§ **TASK GOAL**: Scan the entries below for the word "computer". Copy each line that has it.

- - -

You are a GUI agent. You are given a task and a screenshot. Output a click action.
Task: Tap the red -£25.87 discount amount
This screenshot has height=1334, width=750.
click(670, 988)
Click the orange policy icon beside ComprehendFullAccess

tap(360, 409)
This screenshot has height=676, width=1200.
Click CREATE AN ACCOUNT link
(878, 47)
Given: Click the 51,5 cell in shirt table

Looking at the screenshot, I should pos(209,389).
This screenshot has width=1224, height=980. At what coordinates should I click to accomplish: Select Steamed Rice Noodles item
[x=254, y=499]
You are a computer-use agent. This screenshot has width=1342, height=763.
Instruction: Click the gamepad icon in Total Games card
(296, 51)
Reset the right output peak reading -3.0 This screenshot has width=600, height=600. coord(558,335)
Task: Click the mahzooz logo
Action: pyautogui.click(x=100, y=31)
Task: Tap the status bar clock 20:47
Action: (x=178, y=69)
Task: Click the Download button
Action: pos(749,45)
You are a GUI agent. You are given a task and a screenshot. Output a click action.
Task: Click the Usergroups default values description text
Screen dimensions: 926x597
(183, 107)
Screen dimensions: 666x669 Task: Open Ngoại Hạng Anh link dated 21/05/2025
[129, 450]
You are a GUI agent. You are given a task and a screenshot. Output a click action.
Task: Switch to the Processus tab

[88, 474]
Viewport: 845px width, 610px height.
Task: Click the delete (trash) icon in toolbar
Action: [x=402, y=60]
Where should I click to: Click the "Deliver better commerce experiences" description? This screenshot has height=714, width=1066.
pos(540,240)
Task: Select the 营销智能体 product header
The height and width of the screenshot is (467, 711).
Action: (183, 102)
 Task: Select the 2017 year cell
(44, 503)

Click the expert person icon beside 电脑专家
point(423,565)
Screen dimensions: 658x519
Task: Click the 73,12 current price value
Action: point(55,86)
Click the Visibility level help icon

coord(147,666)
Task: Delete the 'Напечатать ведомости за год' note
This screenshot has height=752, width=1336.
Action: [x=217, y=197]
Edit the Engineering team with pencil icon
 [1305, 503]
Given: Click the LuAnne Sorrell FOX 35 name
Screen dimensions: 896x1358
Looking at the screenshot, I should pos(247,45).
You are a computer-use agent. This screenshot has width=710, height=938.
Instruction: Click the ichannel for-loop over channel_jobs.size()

- - -

§ **TASK ANSWER**:
You are a computer-use agent. This screenshot has width=1342, height=763.
You are a computer-use agent. This screenshot has width=710, height=938.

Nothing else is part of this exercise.